第二十四話 お誘い
お待たせしました。久々更新です。
ゴールデンウィーク最終日の夜、俺は部屋のベッドに横になってこの連休の事を振りかえっていた。・・・振り返ると言っても、ほとんど姉さんと過ごした記憶しかないが。
この連休・・・一言で言えば“疲れた”だろうか。主に精神的な部分で。
昨日も亮介さん達と出会った後、四人でゲームセンターに行ったり、カラオケに行ったり色々遊んだが、そこでも大変だった。
美男子と美少女が一緒に歩く。それだけで大勢に人間の視線が集まって来た。まあ、普段姉さんと歩いていた時にも感じていたので、別段驚きはしなかったのだが、問題はそこでは無い。女性は亮介さんを、男達は姉さん達を見つめた後、ほぼ確実に俺を睨んで来たのだ。

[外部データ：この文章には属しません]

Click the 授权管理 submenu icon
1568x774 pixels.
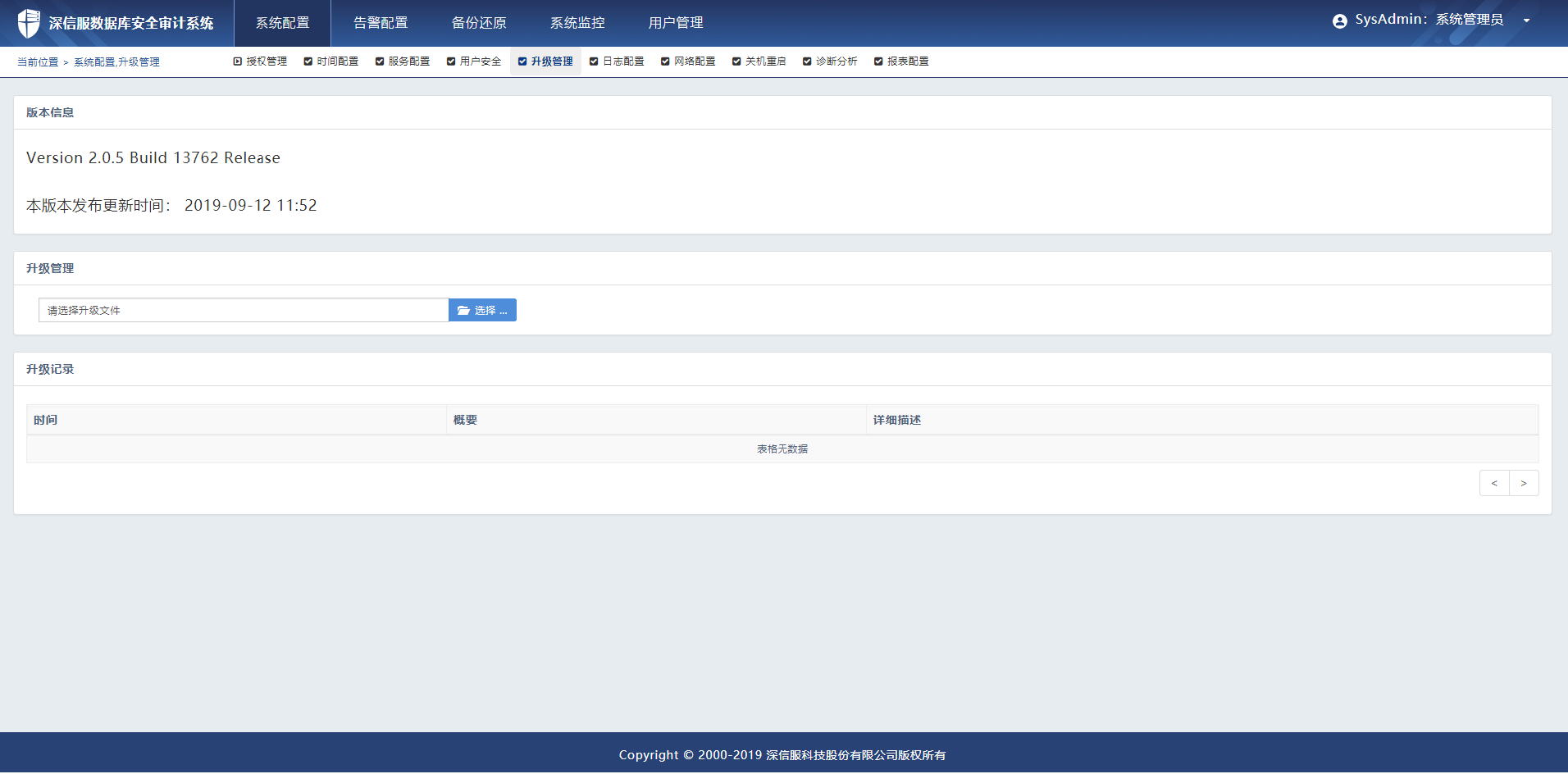pos(238,61)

理由としては、「何でお前みたいな平凡野郎がそこに交じってんだよ! 自分と代われ!」とでも思われていたのだろう。俺としてはこう反論したい。
そんな事言われなくてもわかってるわい!
ちくちくと刺さる視線の刃を受け続け、結果、俺は精神力をごっそりと持って行かれたのだが、カラオケで聞いた三人の歌にちょっとだけ心を癒された。
「お耳汚しだけど」と言っていた亮介さんは、その実もの凄くレベルが高かった。男には出し難い高音の曲から、腹に響く低い曲まで、ジャンルを問わず様々な曲を見事に歌いきっていた。

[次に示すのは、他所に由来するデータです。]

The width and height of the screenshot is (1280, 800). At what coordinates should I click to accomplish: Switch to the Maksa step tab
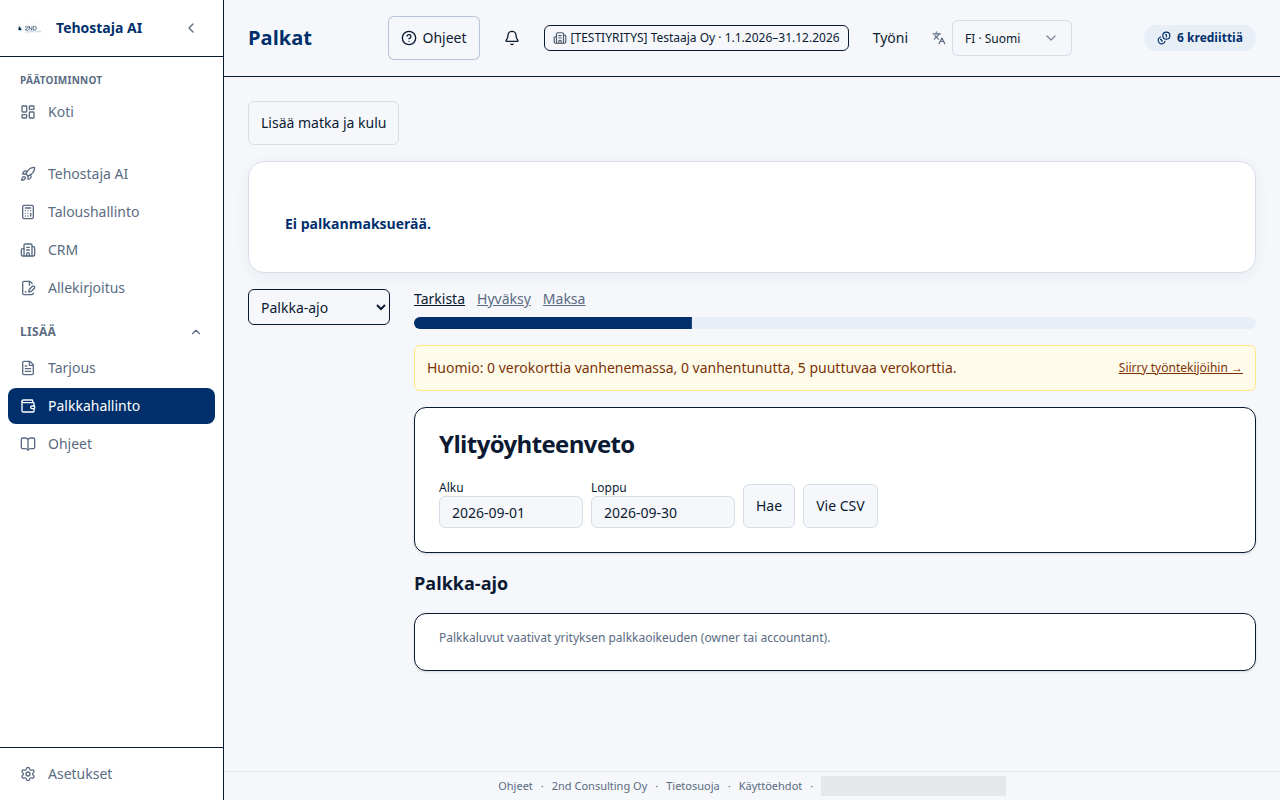[x=564, y=299]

その妹である命さんもまた凄かった。女性アイドルの曲が多かったが、たまに演歌を混ぜて来たのは驚いた。しかもめっちゃ拳きいてたし。ただそれよりも、歌い終わるごとに拍手する俺達に照れたように頬を染める様が可愛過ぎてそっちに意識が向いてしまった。
そして最後に姉さん。なんか「弟」やら「愛してる」といったワードが入った曲ばかり歌っていたが、感情の籠った歌声にすっかり聞きいってしまった。ただ、毎回歌い始めに「私の歌を聞けー!」というのは恥ずかしいので止めて欲しい。
とにかく三人ともホントに上手だったわけだ。かくいう俺は、まあ無難に歌った。姉さんはテンション高く合いの手とか入れていたが、正直あんな凄いもの聞かされた後で歌うのはかなり勇気が必要だったが・・・。

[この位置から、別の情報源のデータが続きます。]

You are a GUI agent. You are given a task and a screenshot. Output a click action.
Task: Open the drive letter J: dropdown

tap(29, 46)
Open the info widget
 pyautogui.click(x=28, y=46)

そんな感じで昨日は過ごしたのだが、今日は最終日という事で、一日中ボケーっとしていた。明日からまた学校生活が始まる。そういえば、連休明けすぐに命さんが転校して来るらしいけど、きっとこれまで以上に騒がしくなるんだろうな。何せ、亮介さんの妹である上に、あの美少女ぶりだ。男子も女子も放っておかないだろう。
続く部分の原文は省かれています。